His dad’s answer is in the right direction, it’s just missing something.
The ‘bigger and bigger trucks’ is instead stress testing, and it allows engineers to know how strong a material is. But this can be done without building a bridge; they just need to have a piece of the materials (which will include the connections), and then they can use other tools such as hydraulic presses to do the testing. They will also do erosion testing to see how the material will do after it’s been in use and in weather for a while.
Once they do this with a piece of the material they can plug the numbers they got into the shape of the bridge. This returns a number that will break the bridge, and then they use legal code calculations to determine how much smaller than the ‘break’ value they need to list the ‘load’ value.
So in short, they ‘drive’ pretend trucks over a ‘pretend bridge’ until it breaks and then write a smaller number on the bridge they actually build.
Materials:
The materials you use to make bridges all have known strengths. The steel is rolled in a mill and sampled for testing, and is reliably very close to spec, often a modest amount above to ensure statistical confidence that even the “dud” parts of any production run meet spec. The concrete strength is estimated based on extensive experience with the mix designs (ratios of cement, sand, gravel, water, and the specific properties of the sand and gravel available to the manufacturer). This is a more variable material than steel, so each batch is tested at placement to ensure it meets the spec properties. If you’re using aluminum and wood the same deal applies.
Engineering:
You use engineering analysis to determine how the loads on the bridge translate into forces in the structural components, then you make sure the structural components are stronger than the demand on them. There are also design checks for deflection and how much the bridge vibrates and so on.

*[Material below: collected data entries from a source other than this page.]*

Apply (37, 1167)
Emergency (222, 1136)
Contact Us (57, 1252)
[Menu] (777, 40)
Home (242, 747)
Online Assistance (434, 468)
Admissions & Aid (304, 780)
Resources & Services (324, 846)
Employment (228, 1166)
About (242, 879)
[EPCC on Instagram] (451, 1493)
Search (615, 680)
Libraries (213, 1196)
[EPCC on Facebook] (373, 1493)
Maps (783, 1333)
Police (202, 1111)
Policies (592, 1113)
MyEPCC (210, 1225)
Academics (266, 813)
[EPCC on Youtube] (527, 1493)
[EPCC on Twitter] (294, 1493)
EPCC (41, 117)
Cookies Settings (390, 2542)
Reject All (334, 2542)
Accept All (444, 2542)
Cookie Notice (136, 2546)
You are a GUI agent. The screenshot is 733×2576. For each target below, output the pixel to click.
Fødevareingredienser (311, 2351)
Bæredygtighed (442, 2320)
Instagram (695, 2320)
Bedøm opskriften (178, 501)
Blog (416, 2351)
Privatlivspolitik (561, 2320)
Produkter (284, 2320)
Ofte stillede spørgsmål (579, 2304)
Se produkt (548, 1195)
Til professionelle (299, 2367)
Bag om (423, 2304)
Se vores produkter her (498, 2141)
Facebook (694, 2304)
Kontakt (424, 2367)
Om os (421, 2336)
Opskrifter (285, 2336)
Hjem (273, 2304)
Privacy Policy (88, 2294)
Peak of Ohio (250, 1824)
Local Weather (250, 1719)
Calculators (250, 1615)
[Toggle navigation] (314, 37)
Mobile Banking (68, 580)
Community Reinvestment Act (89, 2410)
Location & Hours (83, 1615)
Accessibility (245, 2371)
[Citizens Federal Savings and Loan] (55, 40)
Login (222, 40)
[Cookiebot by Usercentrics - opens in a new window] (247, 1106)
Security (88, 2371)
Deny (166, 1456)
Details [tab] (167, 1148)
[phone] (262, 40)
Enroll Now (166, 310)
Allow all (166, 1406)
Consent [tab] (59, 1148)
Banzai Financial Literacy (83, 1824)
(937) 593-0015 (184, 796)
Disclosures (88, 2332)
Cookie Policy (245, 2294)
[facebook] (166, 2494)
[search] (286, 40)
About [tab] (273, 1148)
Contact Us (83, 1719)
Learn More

This has been a known process for over a century, so covers most bridges. With older bridges a retroactive analysis can be applied along the same principles, often taking small material samples so you know the strength of it all.
The final load rating also includes a bunch of safety factors, adding up to a factor of safety of about 2 on the theoretical design load, and about 3-4 on the actual highest load the bridge will see. This is for a few reasons, but part of it is to give some slack to cover gaps in maintenance, construction errors that might not be caught in a difficult environment to inspect, and because almost every bridge is a prototype – it’s not like designing a jet engine where you build a bunch of test engines and test them to destruction. You build *one* and put it into service. With virtually every one being unique sometimes something in the design throws a curveball so it’s nice to have some spare capacity.
Experiments and maths.
You need to break stuff to know what they can handle but we talk about smaller parts like putting a concrete sample in a hydraulic press and check what pressure it can handle. Reinforced concrete can made into a beam and you check what force is require fo it to crack. The same for metal or other material that is stretched, compressed, bent etc to see how much it can handle. This include joints between diffrent parts. Destructive testing like this is important to build up a understanding of material. But you do not need a complete bridge, we can separate individual parts.
You can then with maths calculate all the forces on a bridge to determine how much load it can hold.
That is a bit idealized because experience from previous bridged are included the mathematical model used determine the strength.
The methods have improved over time. There was no math models in the past just expedience what worked. at the same time there was no heavy vehicles and bridges spans was not very long. But it have change with out understanding of engineering.
It has been said that “Any idiot can build a bridge that stands, but it takes an engineer to build a bridge that barely stands.” The point is it is not had to make a bright that do not have to lon a span stong enough just use a lot of material. Arch bridge have been build since antiquity and some have remain to this day. The problem is the huge amount of material and work that need to be done and limits in bridge spans. Today we make bridges that can hold more for a lot less because we know what is just enough
He is kind of right but obviously we don to build an entire bridge. Instead we take a single beam and bend it until it breaks. That gives us the load limit for that beam. We then multiply by how many beams we use for the bridge. [Here is a video showing this process on an airplane wing.](https://www.youtube.com/watch?v=zcaaznmp4hQ)
This is fine when building a simple bridge. But it gets expensive when you need big long beams just to test the strength of them, especially if you find out that the beam is too weak and have to order bigger ones. So instead we have made tables of different beam sizes, types and lengths. And we have found the patterns for how these parameters affect the strength and have made mathematical models. So if you want a certain strength and length of a bridge we can simply calculate what size beams you need.
For bridges where a single beam is not efficient we can instead calculate the forces applied. You want each beam to stay still so all the forces on it needs to cancel each other out, and the forces going through the beam needs to be smaller then its maximum strength. So you can calculate how the forces of a load on the center of the bridge transfers through all the beams and therefore calculate how much force each beam needs to handle. You then look up in the tables above or use the models to calculate these same values. Then you know the size of the beams you need.